OVERVIEW:4

This story unfolds from a simple, ordinary moment — a college afternoon filled with boredom, laughter, and light teasing. Yet beneath its casual surface lies a much deeper emotion that reconnects me with a forgotten childhood fear. When my friend jokingly called me a “narcissist” and said I was “never afraid of losing anything,” her words echoed through me. They struck a chord that carried me back to a moment I had long tucked away in memory — a time when losing something, or rather someone, terrified me more than anything else.

Through a vivid flashback, I revisit my early years — the little version of me who despised eating and would do anything to escape mealtime. My mother’s desperate attempt to feed me led to a harmless lie: that a “black bear” would come and take away my sister if I didn’t eat. For that little girl, the fear of losing her sister was stronger than her hatred for food. That day, I didn’t just swallow food — I swallowed fear, love, and the realization that my sister meant safety, warmth, and everything irreplaceable.

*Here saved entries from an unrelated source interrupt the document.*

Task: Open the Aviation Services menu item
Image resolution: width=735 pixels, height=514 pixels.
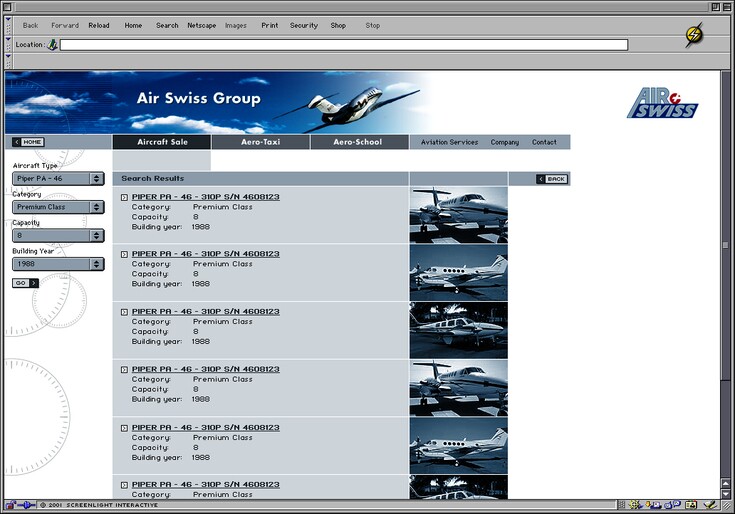Action: coord(449,142)
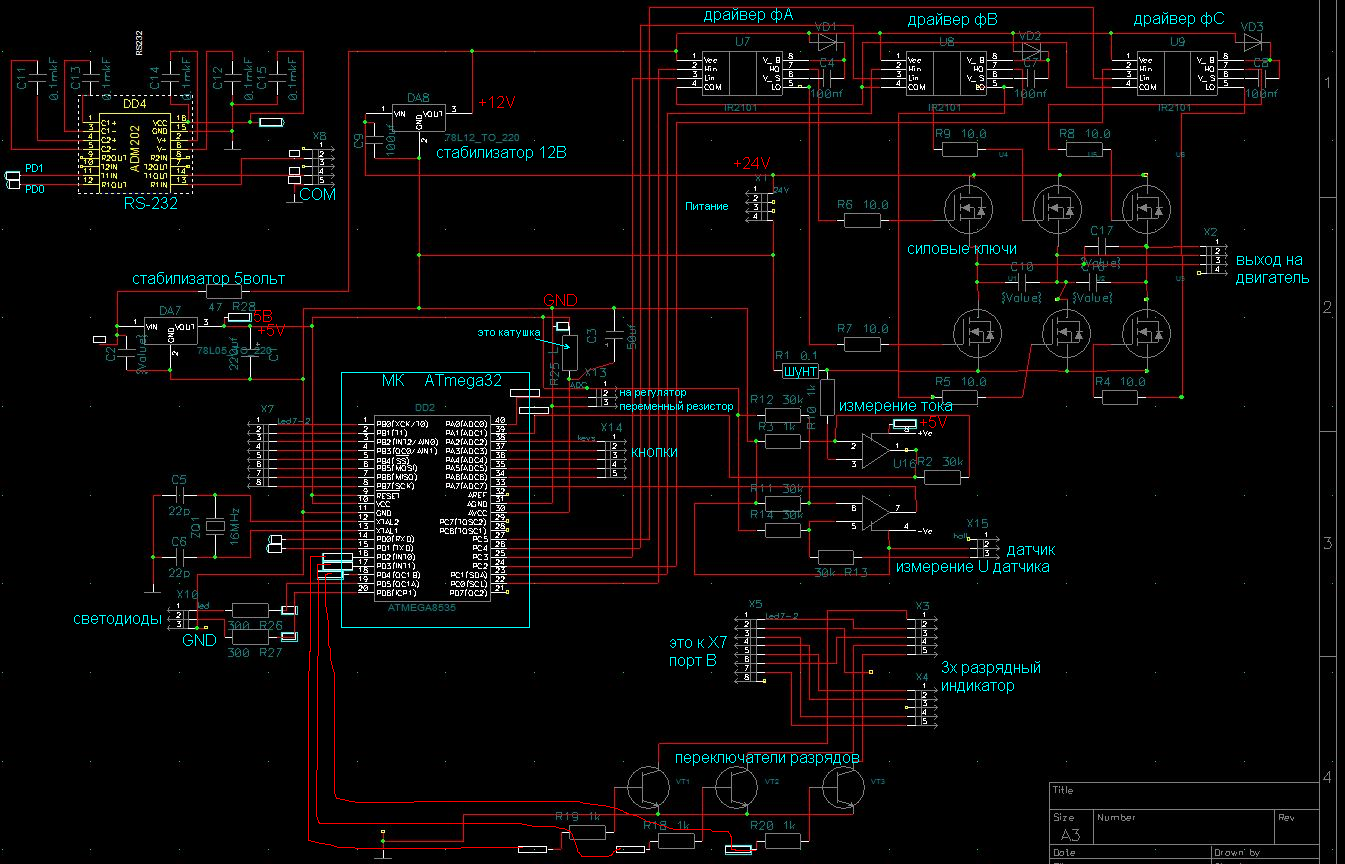
Task: Click the ADM202 RS-232 chip DD4
Action: tap(134, 151)
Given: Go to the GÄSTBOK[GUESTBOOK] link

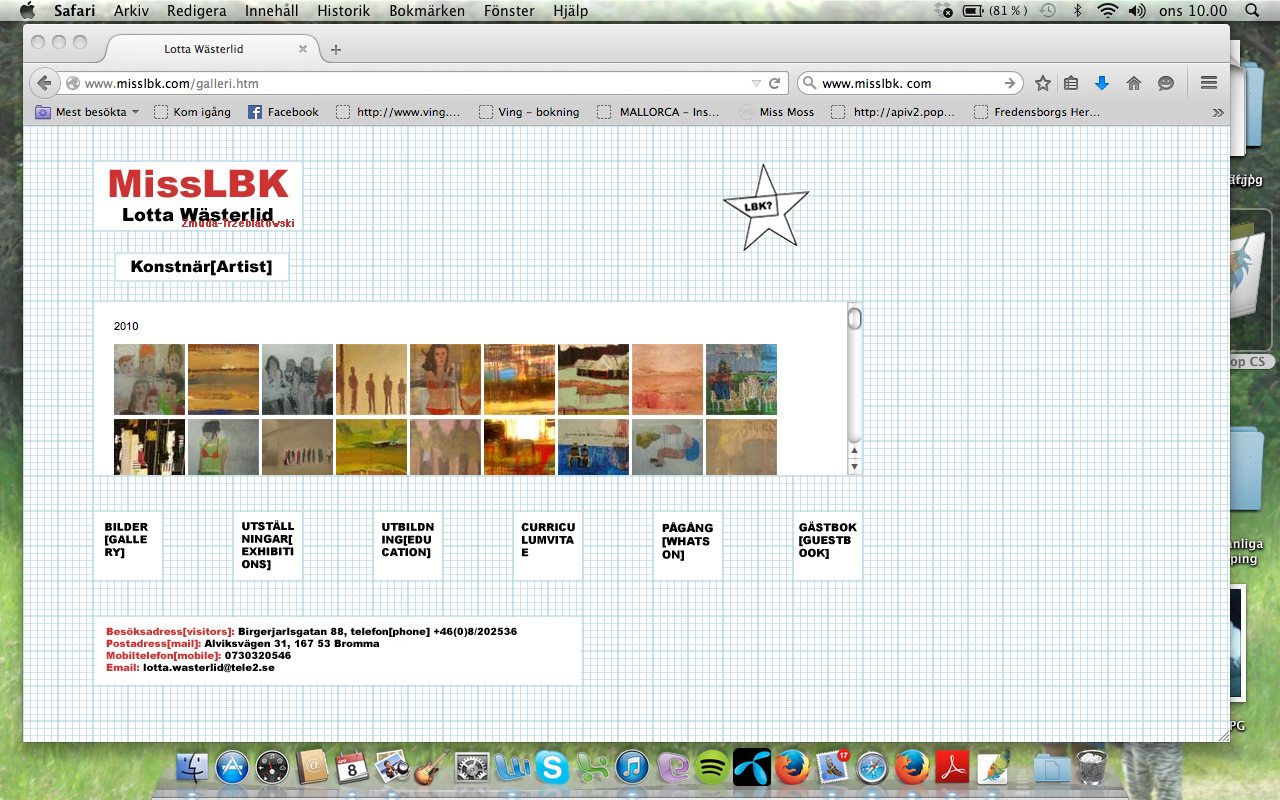Looking at the screenshot, I should [827, 540].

Coming back to the present, that memory answers my friend’s teasing remark. Maybe I laugh things off and appear carefree now, but deep inside, there’s a part of me that still trembles at the thought of losing the person who once made my childhood whole.

Through this story, I wanted to express how the roots of our emotions often lie buried in the simplest childhood moments. What others see as confidence or detachment might actually be the quiet strength we build from our fears. I am not fearless — I just learned long ago that true fear doesn’t come from losing things, but from imagining life without the people who mean everything to us.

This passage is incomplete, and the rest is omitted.